Focusing on the benefits of national vs. regional variance, Barclays moves on to his experience on the Harry Potter-themed ride which got stuck halfway, but because contingency measures had been put in place to ensure security, the attraction was up and running in no time. “This is what customers want to see from infrastructure: cost, security and resilience against the excitement of customer experience.”

Tino Kam, head of transaction banking solutions at Nordea, agrees and says that while payment infrastructure may not be the most interesting subject for corporates, in the end, serving the customer is most important. “The most important thing in the infrastructure discussion is ensuring it is cost-effective, but from a product perspective, we need to see where we can support our customers and do it as efficiently as possible.”

However, a problem persists where customers believe that they are a direct customer of the schemes they are dealing with. As Liz Oakes, executive vice president, market development of new payment platforms at Mastercard explains, it is “all about choice, access and simplicity. It is all very well to turn up to Universal if you speak English, but if you can’t read the signs and don’t know what Diagon Alley is because you haven’t read the books, it’s confusing.”

She continues to say that there are hundreds of variants of what financial institutions are doing and can do, which is insignificant when considering the banking infrastructure that has been set up because every customer has a unique banking experience. “The sheer complexity of doing business is one thing, but what we’ve done and how we move money is absolutely amazing. However, we wouldn’t construct a global banking infrastructure like it is now if we were starting from scratch.

While the RTGS mad rush continues, and instant payments and PSD2 are enabling this renewal, the core issues here revolve around speed, access and data. “If we don’t harmonise, we’re missing the trick,” Oakes says.

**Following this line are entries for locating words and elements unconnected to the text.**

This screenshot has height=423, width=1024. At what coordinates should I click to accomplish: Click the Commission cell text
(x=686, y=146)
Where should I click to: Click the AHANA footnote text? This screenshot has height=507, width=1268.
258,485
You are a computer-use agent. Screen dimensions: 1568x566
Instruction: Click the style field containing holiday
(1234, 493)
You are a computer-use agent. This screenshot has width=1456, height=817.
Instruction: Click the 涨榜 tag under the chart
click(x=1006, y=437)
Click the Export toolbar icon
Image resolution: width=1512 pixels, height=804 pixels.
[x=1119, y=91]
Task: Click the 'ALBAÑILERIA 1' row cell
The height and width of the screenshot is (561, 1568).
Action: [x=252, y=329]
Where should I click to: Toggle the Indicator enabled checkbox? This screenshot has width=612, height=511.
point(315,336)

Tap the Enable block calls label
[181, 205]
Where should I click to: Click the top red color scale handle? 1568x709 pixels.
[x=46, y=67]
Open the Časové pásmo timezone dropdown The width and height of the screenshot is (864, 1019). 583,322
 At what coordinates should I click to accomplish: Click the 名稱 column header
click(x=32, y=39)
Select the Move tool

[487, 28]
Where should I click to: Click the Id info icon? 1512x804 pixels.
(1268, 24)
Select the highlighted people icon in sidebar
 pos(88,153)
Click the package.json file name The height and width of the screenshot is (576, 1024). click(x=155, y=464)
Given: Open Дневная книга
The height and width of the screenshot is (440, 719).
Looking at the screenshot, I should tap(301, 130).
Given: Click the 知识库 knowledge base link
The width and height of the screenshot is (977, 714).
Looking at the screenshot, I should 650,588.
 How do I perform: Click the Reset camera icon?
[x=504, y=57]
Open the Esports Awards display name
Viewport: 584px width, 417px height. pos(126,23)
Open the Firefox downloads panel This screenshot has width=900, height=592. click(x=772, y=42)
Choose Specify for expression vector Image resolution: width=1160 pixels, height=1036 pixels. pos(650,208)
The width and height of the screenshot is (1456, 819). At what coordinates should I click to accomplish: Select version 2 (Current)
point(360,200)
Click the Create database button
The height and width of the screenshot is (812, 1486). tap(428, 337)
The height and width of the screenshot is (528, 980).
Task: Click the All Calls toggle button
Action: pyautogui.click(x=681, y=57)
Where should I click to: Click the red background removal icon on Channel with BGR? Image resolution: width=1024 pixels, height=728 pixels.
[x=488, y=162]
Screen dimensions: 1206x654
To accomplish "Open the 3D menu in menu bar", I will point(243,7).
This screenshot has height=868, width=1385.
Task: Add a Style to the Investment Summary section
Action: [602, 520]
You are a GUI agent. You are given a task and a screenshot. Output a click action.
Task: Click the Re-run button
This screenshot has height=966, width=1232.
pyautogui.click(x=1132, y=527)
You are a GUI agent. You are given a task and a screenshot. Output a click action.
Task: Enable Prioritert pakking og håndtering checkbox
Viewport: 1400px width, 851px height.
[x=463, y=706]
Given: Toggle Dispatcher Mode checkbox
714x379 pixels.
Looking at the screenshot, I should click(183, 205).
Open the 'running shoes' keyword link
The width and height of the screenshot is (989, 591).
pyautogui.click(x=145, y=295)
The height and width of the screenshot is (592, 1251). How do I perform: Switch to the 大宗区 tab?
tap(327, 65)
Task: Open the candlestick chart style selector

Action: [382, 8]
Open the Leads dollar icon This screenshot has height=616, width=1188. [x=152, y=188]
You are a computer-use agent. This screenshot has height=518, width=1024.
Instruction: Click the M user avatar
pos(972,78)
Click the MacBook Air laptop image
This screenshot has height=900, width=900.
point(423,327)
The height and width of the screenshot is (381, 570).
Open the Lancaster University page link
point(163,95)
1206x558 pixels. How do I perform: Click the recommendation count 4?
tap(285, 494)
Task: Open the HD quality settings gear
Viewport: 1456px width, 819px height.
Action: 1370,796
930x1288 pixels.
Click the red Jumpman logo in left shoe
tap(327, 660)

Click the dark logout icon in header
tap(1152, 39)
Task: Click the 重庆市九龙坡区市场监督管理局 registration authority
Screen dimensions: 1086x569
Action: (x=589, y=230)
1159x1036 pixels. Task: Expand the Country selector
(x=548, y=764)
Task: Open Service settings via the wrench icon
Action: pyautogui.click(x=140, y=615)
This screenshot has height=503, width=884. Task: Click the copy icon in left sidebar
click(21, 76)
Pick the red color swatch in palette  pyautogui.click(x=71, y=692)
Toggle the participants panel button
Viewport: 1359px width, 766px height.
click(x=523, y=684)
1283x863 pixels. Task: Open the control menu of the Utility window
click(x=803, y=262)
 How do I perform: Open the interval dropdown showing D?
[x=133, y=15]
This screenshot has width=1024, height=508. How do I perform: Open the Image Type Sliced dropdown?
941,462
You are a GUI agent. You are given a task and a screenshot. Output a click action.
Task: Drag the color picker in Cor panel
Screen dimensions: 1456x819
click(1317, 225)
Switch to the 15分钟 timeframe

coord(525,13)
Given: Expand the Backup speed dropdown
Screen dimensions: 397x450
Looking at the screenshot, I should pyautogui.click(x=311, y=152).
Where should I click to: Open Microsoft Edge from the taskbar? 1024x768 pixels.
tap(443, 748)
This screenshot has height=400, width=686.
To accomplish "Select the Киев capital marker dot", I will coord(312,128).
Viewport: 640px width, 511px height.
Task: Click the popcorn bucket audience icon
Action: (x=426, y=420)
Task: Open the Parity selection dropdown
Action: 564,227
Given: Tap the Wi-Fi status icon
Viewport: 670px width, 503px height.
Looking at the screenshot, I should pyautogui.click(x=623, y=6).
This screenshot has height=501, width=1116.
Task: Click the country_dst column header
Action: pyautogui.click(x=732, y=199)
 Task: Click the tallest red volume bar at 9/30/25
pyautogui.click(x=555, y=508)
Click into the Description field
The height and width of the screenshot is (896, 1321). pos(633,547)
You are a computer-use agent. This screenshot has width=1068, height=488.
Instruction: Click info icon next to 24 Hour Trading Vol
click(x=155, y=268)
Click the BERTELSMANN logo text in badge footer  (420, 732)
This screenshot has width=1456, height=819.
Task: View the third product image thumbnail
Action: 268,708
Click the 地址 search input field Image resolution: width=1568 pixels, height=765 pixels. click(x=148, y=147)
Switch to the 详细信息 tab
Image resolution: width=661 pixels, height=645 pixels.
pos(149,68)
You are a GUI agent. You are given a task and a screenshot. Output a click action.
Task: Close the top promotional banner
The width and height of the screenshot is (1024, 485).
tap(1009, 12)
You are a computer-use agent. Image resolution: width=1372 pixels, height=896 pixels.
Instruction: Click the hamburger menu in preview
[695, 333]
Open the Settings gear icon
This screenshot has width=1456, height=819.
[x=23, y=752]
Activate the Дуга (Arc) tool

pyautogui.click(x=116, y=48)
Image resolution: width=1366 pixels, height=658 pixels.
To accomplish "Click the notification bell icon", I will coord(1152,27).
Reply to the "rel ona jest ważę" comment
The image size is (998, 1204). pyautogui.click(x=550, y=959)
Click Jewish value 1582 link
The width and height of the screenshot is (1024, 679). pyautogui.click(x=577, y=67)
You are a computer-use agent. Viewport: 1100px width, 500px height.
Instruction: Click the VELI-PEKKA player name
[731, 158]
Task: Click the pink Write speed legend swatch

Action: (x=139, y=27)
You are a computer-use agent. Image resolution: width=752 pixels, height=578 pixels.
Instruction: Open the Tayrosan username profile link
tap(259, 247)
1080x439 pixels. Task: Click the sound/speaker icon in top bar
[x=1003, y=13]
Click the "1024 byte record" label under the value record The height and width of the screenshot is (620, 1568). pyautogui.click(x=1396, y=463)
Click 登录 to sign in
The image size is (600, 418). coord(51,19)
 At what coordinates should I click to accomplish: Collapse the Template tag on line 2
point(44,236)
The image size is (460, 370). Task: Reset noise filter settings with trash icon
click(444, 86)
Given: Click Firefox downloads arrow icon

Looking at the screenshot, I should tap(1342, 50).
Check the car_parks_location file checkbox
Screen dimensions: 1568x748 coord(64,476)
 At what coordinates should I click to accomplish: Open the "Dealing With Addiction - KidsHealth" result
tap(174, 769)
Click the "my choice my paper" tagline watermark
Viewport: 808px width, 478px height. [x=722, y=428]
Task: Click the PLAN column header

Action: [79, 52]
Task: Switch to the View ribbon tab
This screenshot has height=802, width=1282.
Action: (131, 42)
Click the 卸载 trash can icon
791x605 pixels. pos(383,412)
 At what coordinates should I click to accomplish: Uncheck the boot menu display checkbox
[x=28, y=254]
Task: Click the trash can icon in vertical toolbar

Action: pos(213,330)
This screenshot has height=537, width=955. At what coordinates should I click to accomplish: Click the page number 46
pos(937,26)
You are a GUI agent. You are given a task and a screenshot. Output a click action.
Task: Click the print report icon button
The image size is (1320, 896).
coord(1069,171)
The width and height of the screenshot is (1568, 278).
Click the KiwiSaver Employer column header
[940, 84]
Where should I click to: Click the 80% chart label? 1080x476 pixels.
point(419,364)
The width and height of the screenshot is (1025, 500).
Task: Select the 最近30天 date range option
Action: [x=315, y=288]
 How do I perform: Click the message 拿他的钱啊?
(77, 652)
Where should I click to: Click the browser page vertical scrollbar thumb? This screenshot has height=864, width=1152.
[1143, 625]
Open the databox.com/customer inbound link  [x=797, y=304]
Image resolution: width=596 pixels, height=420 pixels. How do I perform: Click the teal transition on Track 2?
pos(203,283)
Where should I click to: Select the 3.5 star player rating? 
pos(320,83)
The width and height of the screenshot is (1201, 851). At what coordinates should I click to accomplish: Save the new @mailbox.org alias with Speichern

Anders Olofsson, Finastra’s head of payments echoes Oakes and believes that there is no urgency for a global unification of standards. “It is important to sign principles to drive innovation, but it doesn’t need to be unified. Open Banking is proving there is room for innovation.”

Olofsson adds that he sees regulation has a driver for unification, but the elephant in the room is if the financial services industry doesn’t act, others will from outside of the sector.
Providing insight into P27, CEO Lard Sjogren suggests that despite failed attempts in the past, this time they’ll get it right because the Nordic region is largely export driven and clients have a different mindset today. “They used to accept what they were given and didn’t know what was happening outside of their country. We need to rethink how we do this as domestic is not the way to approach this.”

To consider all nine clearing platforms in the Nordics, Sjogren advises that it is time to stop using the standards that have taken over 40 years to develop and achieve scale with simplification. Oakes points out that there needs to be a balance between regulation and customer experience: “customers want cool stuff but don’t understand that it might not be legal,” she goes on to explain how users start to behave how they do in their daily lives and start to use emojis when making payments, which could be problematic. Serving the customer means serving all segments of society and addressing the needs of the vulnerable, not just who financial institutions see as profitable customers.

Sjogren adds that with P27, they are in a different starting point than others that are also building payment platforms. “We are not building a new rail next to existing ones, we are building a new platform. To look at transaction monitoring, for examples, five billion transactions are processed in one system so it is easy to find mule accounts in one, than in nine different platforms. I don’t know if that’s innovation, but it solves a problem we have today.”